- Original author: Kerala State Beverages Corporation
- Developer: Faircode Technologies
- Initial release: 27 May 2020; 5 years ago
- Stable release: v8.0 (Android) v2.0 (iOS) / 28 August 2020; 5 years ago
- Written in: React Native, NodeJs
- Operating system: Android, iOS
- Platform: Android, iOS
- Size: 9.7Mb (Android) 27Mb (iOS)
- Available in: English, Malayalam
- Type: Food & Drink
- Website: Official website

= BevQ =

Virtual queue mobile application

BevQ is a queue management mobile application developed by Faircode Technologies of Kochi, Kerala. It is provided by the Kerala State Beverages Corporation under Government of Kerala.

== History ==
This app was released together by the Government of Kerala and the Kerala State Beverages Corporation in order to implement social distancing in the liquor stores Kerala in the case of the COVID-19 pandemic in Kerala and to reduce the congestion of people. The BevQ App was released by Faircode Technologies on 27 May 2020 on the Google Play Store.

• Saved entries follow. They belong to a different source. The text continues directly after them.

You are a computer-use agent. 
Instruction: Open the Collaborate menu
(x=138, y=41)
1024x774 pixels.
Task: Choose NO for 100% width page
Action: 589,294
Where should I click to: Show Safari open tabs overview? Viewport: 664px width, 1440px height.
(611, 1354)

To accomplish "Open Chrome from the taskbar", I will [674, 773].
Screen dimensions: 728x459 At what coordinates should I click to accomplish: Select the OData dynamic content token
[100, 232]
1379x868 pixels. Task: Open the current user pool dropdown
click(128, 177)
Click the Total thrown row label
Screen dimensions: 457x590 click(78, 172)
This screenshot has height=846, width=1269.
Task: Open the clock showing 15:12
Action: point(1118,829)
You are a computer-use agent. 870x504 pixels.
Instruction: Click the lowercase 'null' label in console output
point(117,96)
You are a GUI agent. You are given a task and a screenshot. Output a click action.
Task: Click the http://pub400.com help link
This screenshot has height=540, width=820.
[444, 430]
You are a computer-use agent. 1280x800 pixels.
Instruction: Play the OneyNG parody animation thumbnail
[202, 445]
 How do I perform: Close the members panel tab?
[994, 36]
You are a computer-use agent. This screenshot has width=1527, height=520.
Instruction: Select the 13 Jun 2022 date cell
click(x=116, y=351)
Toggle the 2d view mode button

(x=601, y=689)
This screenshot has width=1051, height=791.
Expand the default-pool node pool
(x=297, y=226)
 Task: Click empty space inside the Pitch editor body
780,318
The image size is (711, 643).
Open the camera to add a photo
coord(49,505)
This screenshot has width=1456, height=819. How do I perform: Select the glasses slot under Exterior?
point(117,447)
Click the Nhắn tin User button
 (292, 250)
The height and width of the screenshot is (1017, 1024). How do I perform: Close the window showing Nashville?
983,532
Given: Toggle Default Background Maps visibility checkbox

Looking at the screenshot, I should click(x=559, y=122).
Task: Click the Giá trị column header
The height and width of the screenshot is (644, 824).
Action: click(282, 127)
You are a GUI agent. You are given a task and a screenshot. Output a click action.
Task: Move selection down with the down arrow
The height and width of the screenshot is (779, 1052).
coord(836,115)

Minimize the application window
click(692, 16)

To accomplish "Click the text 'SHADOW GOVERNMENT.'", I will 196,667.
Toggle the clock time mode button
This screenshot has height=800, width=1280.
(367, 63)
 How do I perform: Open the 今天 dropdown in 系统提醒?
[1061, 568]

In January 2021, the app was withdrawn as bars had opened.

In June 2021, there was a commitment from the Kerala CM that the App will be relaunched again. It has been reported that over 132,000 new users downloaded the app in the 48 hours after the announcement.

== Achievements ==
The BEVQ app, which works only in the state of Kerala, beat all other Indian food and drink apps in 2020 to see the highest growth in year-on-year sessions, according to the State of Mobile 2021 report by App Annie. The app even beat the likes of Domino’s, which is used all across India.

Around 300 government Liquor shops and 900 private liquor shops were enlisted in the platform. More than 200 million unique users registered in the platform. About 250,000 tokens were given out a day.